156 S.W.3d 578 (2005)

U.S. SILICA COMPANY, Petitioner,
v.
ESTATE OF Donald TOMPKINS, Ruby L. Tompkins, Dawn Maldonado, and Sherry Lopez, Respondents.

No. 03-0195.

Supreme Court of Texas.

January 21, 2005.

Manuel Lopez, Shook, Hardy & Bacon L.L.P., Houston, for Amicus Curiae.

Jeffery T. Nobles, Jack E. Urquhart and Allyson L. Mihalick, Beirne, Maynard & Parsons, L.L.P., Houston, for Petitioner.

Guy G. Fisher, Provost & Umphrey Law Firm, L.L.P., Beaumont, Sharon S. McCally, Joann Storey, Daryl L. Moore, Storey, Moore & McCally, P.C., and Lance H. Lubel, Robins Cloud Greenwood & Lubel, L.L.P., Houston, for Respondents.

PER CURIAM.

Donald Tompkins sued U.S. Silica Co., alleging that he contracted silicosis from using its flint products in abrasive blasting. After a mistrial, Tompkins died of emphysema, and his beneficiaries took *579 over the prosecution of wrongful death[1] and survival[2] actions. Following a second trial, the trial court rendered judgment on a verdict for the plaintiffs, and the court of appeals affirmed.[3]

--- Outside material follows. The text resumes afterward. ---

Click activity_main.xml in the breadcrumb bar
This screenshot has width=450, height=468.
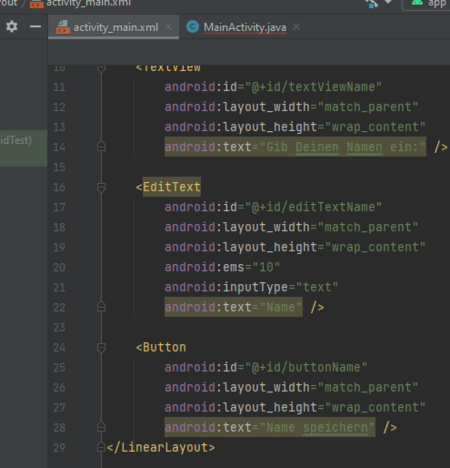point(88,3)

U.S. Silica argues that it had no duty to warn Tompkins or his employers of the dangers associated with using flint in abrasive blasting. We recently addressed these same arguments in Humble Sand & Gravel, Inc. v. Gomez.[4] We concluded that

by the 1980s, the dangers of using flint in abrasive blasting had been well known throughout the abrasive blasting industry as well as to health and safety professionals and government regulators for most of the twentieth century, but that blasting workers themselves remained largely ignorant of those dangers, and their employers were careless in enforcing workplace conditions that would protect workers' safety.[5]

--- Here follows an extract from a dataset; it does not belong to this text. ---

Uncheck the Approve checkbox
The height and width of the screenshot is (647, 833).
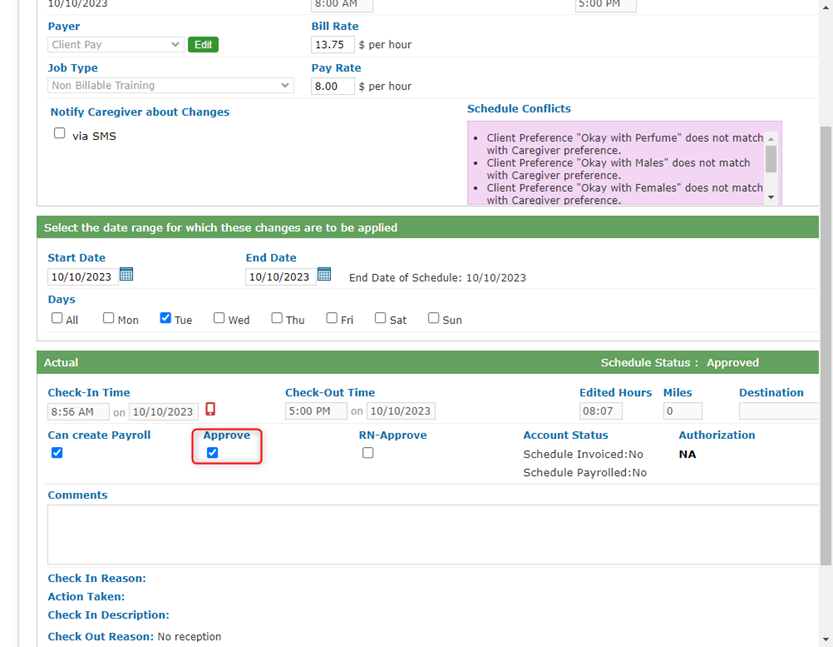pos(212,453)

We held that whether a flint supplier owed a duty to warn its customers' employees of the dangers of using its product in abrasive blasting depended on whether such warnings could effectively reach the employees, and we remanded the case to the trial court for a determination of that issue.[6] For the same reasons explained at length in Humble Sand, we remand this case to the trial court to determine the duty issue in accordance with our opinion in that case. In addition, the trial court should consider whether and how the analysis is affected by the fact that Tompkins began abrasive blasting work in the late 1960s, several years earlier than the employee in Humble Sand.

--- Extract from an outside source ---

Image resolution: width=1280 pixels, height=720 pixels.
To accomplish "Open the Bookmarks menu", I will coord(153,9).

U.S. Silica also argues that there is no evidence that Tompkins ever had any significant exposure to its products, or that Tompkins would have heeded an adequate warning had one been given. While the evidence on both counts is slight, we conclude that there was some evidence to support a verdict.

Finally, U.S. Silica argues that the trial court erred in excluding evidence regarding a Tompkins' CT scan performed shortly before the first trial and later lost. The court of appeals held that exclusion of the evidence was error but harmless.[7] For the reasons explained by the court of appeals, we agree that exclusion was error.

Accordingly, we grant U.S. Silica's petition for review and, without hearing oral argument,[8] reverse the court of appeals' judgment and remand the case to the trial court for further proceedings.

Justice GREEN did not participate in the decision.

NOTES

[1] Tex. Civ. Prac. & Rem.Code ' 71.002.

[2] Id.' 71.021.

[3] 92 S.W.3d 605 (Tex.App.Beaumont 2002).

[4] 146 S.W.3d 170 (Tex.2004).

[5] Id. at 173.

[6] Id. at 194-195.

[7] 92 S.W.3d at 612-613.

[8] Tex.R.App. P. 59.1.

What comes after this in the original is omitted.